» **What to produce**:
Please filter the listing for the string "marker" and copy each matching line.

» **Entries shown**:

---*---

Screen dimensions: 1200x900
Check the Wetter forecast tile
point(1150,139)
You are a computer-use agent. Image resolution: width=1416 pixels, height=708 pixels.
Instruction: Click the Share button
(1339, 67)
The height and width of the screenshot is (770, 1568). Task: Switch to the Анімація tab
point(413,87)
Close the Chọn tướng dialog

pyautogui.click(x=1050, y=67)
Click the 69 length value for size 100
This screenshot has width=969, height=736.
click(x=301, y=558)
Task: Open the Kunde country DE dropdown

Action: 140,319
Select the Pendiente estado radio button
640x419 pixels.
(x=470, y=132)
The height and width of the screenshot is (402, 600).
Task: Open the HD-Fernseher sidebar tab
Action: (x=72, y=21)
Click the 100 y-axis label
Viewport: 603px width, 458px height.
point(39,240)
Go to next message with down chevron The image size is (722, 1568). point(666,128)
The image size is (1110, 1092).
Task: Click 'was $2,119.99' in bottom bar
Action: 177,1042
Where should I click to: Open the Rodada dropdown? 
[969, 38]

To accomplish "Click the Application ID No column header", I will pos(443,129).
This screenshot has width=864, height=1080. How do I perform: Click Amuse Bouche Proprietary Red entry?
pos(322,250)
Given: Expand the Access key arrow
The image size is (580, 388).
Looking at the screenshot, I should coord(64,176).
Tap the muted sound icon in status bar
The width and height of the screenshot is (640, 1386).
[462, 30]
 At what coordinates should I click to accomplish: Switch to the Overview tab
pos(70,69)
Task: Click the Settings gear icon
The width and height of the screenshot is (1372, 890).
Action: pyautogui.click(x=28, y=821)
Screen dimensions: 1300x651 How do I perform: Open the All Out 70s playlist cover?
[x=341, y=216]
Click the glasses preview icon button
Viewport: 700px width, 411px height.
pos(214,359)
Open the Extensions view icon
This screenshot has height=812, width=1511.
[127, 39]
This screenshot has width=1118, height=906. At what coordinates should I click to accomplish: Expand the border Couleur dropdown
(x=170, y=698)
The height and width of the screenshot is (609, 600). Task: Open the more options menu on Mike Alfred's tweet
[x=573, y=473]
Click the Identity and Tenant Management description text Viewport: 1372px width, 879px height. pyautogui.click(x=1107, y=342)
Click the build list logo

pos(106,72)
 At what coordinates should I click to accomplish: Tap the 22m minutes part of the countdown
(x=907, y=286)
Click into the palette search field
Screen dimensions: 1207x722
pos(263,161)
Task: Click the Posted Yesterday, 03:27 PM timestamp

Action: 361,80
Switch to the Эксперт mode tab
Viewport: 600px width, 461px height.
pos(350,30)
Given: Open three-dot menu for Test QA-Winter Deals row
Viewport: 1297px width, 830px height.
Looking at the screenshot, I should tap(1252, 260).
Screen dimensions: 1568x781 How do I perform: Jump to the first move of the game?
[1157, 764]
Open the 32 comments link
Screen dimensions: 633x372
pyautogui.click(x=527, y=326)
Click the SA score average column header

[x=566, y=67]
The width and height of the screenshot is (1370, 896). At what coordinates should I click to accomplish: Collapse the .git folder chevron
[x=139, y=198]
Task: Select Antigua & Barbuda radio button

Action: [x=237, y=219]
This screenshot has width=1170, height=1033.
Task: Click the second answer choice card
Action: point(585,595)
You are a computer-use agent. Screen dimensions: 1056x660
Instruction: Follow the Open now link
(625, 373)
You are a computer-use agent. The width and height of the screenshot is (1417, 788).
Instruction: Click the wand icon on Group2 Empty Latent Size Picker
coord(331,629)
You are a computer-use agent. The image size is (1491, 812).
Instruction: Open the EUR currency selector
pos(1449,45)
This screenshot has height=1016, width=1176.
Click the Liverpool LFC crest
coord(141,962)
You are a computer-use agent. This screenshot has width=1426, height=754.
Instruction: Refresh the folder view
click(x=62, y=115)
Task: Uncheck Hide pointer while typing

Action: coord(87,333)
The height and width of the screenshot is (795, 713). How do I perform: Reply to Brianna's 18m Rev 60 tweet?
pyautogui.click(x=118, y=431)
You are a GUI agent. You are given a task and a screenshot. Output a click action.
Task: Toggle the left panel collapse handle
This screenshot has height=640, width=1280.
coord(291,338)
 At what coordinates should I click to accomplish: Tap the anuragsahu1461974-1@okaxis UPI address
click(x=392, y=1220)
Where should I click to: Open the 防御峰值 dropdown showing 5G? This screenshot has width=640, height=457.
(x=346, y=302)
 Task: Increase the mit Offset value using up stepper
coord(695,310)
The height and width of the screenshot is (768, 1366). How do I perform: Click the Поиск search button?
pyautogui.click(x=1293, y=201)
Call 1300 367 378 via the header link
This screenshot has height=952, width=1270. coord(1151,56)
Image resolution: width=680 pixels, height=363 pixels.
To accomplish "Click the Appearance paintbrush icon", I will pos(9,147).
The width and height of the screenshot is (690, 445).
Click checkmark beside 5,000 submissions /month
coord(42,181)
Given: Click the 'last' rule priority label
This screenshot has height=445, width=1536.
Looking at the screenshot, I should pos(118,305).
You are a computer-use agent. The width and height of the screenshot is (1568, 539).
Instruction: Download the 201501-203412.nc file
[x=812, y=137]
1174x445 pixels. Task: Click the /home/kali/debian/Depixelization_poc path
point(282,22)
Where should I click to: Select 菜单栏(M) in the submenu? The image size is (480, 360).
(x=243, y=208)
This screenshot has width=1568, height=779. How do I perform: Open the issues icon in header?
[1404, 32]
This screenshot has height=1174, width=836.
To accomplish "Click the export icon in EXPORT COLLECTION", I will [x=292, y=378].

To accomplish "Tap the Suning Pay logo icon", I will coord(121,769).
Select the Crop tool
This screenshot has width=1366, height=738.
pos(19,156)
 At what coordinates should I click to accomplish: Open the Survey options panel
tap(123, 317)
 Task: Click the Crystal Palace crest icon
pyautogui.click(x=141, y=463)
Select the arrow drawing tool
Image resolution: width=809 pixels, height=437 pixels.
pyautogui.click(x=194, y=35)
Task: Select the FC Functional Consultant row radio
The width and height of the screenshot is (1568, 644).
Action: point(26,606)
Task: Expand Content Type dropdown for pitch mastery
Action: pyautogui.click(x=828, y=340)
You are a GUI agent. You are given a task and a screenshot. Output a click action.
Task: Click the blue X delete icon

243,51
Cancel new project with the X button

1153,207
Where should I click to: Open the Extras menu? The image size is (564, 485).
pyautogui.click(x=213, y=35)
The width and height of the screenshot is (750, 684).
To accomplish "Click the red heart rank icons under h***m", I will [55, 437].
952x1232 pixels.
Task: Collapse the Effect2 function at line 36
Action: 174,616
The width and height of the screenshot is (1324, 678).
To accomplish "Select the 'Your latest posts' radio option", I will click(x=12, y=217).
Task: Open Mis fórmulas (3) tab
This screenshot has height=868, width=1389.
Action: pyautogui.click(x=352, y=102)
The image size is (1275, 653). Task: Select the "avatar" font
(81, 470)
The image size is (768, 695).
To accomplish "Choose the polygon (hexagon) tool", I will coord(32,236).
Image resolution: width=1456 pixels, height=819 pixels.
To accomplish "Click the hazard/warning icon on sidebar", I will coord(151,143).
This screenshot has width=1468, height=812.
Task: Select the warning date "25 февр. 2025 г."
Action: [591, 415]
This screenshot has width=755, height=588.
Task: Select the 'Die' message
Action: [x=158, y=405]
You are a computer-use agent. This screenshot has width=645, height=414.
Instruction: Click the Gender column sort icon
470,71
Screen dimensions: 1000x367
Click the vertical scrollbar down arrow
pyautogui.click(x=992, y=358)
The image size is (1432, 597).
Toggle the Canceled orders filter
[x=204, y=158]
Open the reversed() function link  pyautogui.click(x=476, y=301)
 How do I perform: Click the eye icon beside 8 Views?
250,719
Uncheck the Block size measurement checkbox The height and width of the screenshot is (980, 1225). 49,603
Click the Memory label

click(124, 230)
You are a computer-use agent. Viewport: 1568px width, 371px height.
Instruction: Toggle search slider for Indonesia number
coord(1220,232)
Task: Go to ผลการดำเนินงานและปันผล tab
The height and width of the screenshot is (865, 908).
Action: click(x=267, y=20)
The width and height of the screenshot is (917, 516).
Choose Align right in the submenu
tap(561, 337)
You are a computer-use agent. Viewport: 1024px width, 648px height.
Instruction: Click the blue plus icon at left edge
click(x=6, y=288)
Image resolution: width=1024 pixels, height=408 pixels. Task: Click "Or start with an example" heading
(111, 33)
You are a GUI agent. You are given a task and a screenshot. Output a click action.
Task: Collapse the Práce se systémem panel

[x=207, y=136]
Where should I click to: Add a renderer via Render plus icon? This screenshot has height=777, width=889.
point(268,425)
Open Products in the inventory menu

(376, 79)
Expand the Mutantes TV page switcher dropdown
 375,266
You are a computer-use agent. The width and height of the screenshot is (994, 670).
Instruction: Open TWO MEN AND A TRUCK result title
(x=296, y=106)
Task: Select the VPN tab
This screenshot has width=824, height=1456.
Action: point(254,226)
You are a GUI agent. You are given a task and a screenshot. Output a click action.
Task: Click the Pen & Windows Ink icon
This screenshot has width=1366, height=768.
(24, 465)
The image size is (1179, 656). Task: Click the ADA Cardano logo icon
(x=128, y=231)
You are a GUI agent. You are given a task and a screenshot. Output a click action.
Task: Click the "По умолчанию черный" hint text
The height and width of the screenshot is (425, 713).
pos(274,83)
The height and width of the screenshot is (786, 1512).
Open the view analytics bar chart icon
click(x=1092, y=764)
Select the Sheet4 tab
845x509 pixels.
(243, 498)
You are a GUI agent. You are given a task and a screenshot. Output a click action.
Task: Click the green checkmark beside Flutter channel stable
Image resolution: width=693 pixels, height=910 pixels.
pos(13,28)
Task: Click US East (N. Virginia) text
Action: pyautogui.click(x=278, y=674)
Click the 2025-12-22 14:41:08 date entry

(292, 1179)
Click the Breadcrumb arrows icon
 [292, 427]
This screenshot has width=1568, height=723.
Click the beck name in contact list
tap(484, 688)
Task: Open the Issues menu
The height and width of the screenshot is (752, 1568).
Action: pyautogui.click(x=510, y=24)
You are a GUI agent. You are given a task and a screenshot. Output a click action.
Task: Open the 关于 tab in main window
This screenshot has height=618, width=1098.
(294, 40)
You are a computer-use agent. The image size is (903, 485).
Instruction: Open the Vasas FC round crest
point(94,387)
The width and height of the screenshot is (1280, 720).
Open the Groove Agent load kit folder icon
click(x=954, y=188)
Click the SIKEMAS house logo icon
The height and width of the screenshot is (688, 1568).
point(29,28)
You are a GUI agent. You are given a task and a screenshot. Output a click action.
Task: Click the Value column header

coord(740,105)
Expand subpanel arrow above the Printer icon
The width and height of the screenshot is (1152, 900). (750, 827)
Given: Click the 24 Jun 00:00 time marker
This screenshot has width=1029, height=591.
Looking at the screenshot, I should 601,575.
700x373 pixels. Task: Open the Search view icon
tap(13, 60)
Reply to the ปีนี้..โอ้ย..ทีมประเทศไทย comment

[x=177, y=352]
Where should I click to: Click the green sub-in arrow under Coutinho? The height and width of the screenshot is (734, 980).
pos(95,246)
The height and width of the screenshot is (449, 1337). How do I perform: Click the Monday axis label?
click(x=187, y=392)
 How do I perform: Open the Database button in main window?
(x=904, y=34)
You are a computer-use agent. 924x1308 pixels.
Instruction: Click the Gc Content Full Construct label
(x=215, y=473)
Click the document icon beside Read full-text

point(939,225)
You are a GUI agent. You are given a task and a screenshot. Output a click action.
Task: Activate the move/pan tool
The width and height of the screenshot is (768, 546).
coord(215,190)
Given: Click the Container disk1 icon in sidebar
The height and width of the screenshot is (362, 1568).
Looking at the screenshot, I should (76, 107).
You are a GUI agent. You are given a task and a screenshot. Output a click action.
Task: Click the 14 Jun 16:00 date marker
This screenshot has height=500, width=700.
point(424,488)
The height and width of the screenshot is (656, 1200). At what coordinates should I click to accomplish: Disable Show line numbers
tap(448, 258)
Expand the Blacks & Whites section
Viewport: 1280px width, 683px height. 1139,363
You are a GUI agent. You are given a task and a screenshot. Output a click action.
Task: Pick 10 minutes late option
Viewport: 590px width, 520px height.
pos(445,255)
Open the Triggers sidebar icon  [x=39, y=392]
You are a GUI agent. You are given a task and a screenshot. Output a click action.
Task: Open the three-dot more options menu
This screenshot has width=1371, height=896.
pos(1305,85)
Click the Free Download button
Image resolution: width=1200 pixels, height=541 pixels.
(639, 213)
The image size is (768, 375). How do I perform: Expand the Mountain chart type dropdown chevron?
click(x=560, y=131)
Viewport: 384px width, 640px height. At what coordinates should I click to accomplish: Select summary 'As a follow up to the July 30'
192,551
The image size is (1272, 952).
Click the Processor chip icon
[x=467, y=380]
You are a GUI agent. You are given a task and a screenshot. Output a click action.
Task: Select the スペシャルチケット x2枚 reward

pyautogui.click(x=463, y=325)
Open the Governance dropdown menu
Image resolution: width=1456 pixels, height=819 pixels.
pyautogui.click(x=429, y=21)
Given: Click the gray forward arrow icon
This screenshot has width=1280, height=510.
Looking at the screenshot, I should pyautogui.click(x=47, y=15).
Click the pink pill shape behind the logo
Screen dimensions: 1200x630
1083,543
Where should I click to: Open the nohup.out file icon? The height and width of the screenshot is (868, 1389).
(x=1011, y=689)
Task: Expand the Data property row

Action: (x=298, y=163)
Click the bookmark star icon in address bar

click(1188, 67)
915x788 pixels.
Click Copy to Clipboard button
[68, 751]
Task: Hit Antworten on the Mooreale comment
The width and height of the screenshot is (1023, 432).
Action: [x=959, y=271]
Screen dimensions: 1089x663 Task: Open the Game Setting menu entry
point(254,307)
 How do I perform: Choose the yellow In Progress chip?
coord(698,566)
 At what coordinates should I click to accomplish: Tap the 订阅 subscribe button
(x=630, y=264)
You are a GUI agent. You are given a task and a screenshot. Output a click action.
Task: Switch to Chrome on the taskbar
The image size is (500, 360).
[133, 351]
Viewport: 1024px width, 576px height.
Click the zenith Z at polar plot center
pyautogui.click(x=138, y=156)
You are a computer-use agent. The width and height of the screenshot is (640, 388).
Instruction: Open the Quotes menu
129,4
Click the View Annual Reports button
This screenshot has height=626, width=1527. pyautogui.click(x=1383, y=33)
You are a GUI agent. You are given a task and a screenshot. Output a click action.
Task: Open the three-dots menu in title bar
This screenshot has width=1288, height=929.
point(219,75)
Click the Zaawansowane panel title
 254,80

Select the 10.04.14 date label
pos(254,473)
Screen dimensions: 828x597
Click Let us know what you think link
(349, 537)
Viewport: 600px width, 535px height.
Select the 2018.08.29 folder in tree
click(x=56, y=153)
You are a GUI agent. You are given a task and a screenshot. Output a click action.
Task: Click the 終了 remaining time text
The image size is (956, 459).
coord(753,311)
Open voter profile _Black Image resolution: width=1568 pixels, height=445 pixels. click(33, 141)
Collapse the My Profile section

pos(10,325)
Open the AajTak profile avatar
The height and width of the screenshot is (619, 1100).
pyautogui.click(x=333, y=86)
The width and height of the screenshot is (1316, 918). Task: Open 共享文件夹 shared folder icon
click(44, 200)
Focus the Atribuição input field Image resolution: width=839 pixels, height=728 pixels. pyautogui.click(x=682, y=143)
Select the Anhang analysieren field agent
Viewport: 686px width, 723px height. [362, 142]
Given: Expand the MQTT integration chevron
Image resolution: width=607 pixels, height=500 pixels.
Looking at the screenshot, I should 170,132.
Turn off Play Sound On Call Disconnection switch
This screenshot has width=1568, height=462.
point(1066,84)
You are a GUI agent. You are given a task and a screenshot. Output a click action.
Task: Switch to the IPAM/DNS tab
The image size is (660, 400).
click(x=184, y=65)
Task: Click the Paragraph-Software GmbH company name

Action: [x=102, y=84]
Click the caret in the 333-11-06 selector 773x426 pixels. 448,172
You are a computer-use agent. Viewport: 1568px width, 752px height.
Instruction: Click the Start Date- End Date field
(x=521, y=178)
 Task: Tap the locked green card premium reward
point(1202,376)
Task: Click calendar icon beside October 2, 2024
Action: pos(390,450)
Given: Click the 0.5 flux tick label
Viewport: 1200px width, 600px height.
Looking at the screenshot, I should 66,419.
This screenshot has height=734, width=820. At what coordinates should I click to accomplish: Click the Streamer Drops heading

---*---

» **Expected answer**:
Given: Click the 24 Jun 00:00 time marker
Task: Click the 14 Jun 16:00 date marker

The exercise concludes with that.